D’accordo, un po’ lo diciamo per gusto della provocazione, ma un po’ è anche vero e proviamo a spiegarlo. L’ex presidente del Consiglio che fu sbalzato di sella con malagrazia da Matteo Renzi nel 2014 ha il profilo disegnato su misura per rispondere ad una serie di sfide che la politica presenta oggi. Innanzitutto è un uomo che proviene da una filiera molto qualificata, ma ha dimostrato di non essere confinato nel recinto dei politici di professione.

Nasce infatti come uno dei giovani brillanti che Nino Andreatta riunisce all’AREL e sembra destinato ad un futuro da studioso (si dice che Andreatta fosse deluso perché non si era messo in maniera canonica su quella strada, vai a sapere se è vero). Dunque ha una formazione da “ufficio studi” più che da caminetto di corrente.

Non viene dalla filiera dell’ultimo PCI che ha formato più gente allevata nei miti della nostalgia di una certa età dell’oro, che non politici disposti a mettersi alle spalle il passato. Anzi, venendo dalla dissoluzione piuttosto traumatica della Dc ha dovuto imparare presto che i tempi cambiano e che bisogna imparare a navigare in acque incognite.

Ha maturato multiformi esperienze anche in campo internazionale. Non si può dimenticare che era stato sul punto di acquisire un ruolo importante nella UE nell’estate 2014, fino ad essere indicato da alcuni come possibile Presidente, ma fu bruciato da Renzi che voleva a tutti i costi la Mogherini in Commissione. La sua scelta di abbandonare la politica tradizionale per accettare un ruolo all’Istituto Internazionale di Scienze Politiche a Parigi lo ha mantenuto in quello che gli specialisti sanno benissimo essere “un grande giro” delle intelligenze che contano nel formare gli orientamenti in politica estera.

Proprio la sua scelta di lasciare il parlamento per un ruolo nel mondo degli studi testimonia, cosa piuttosto rara, che non è il classico politico di professione che senza quella non ha, come si dice, né arte, né parte.
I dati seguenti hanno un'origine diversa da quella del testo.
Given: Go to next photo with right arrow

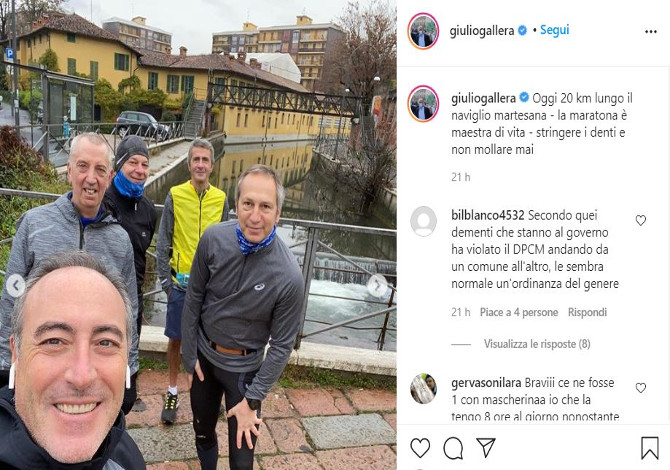Looking at the screenshot, I should (x=378, y=286).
Un elemento non secondario in questi tempi di pregiudizi sulle “poltrone”, ma anche di disperata ricerca delle competenze.

Al tempo stesso non può essere considerato dal partito il cosiddetto “papa straniero”: ne è stato vicesegretario, parlamentare, membro del governo e non si è mai dissociato da esso nonostante sia stato trattato non proprio coi guanti bianchi. Soprattutto potrebbe essere l’uomo giusto al momento giusto, perché il momento conta, eccome. Il PD ha due problemi. Il primo è tornare ad essere un centro di elaborazione progettuale, che è qualcosa di diverso e soprattutto di più che mettersi a strologare litanie sul futuro e le sue alleanze.

Deve farlo necessariamente, perché si trova a misurarsi di necessità con un nuovo premier come Mario Draghi che è per essenza uomo di progetti e di realizzazioni. Letta ha la statura per reggere la dialettica necessaria con questa fase.

Il secondo problema è quello che al PD pone il nuovo M5S a guida Conte. Piaccia o meno c’è tutta una narrazione che presenta l’avvocato/professore pugliese come rilevante uomo di governo, molto considerato a livello internazionale, verso cui guarda come riferimento una parte né piccola, né marginale delle élite burocratiche ed economiche. Si può discutere quanto questa narrazione sia fondata, ma esiste e gioca un suo ruolo, come si vede da una certa progressione nei sondaggi sui gradimenti verso i Cinque Stelle a discapito del PD.

Se il partito del Nazareno non vuole che questa presa sull’opinione pubblica si consolidi, deve mettere in campo una figura che oggi possa recuperare consensi nei sondaggi sfruttando almeno un po’ di quelli di Draghi e che domani possa competere con il nuovo M5S nell’indicazione del leader di coalizione per il governo (se, come appare ancora certo,ci sarà un maggioritario che spinge per una coalizione coi pentastellati).

Fra il resto tutto potrebbe essere accelerato dalla successione a Mattarella: se al suo posto andasse davvero Draghi, il cambio di governo e a questo punto le elezioni anticipate diventerebbero passaggi obbligati. Altrimenti si slitterà al 2023, ma comunque si porrà il tema di rivedere gli equilibri della geografia politica.

Per tutte queste ragioni, Letta non è il candidato più gradito all’attuale marasma che si trova nel PD. Troppi si illudono di poter risolvere tutto senza rimetterci le loro posizioni di potere (e non hanno imparato nulla dal flop dell’operazione Conte o morte) e temono i rimescolamenti che, complice il cambio di clima che arriva col governo Draghi, si potrebbero produrre. Non hanno molte armi per opporsi all’arrivo di Letta, se non avvelenare i pozzi (non ci serve il Salvatore della Patria), o accentuare le fibrillazioni in modo da dissuaderlo ad entrare in quel ginepraio su cui si è abbattuto l’anatema di Zingaretti, prontamente rilanciato dalla Sardina e da Casalino, il che dovrebbe anche far riflettere un po’ su chi ha paura dell’arrivo dell’esule volontario a Parigi.

Dovrebbero essere in questo momento i cosiddetti “ex renziani” a scombinare le carte, trovando finalmente il modo di togliersi di dosso un’etichetta ingiusta (perché sono quelli che hanno avuto il coraggio di non eseguire Renzi in un’avventura che non portava da nessuna parte) e di mostrare che sono rimasti dove sono perché consapevoli che la rinascita del PD non si fa coi colpi di teatro. Se ne saranno capaci e soprattutto se Letta alla fine accetterà la sfida lo vedremo presto.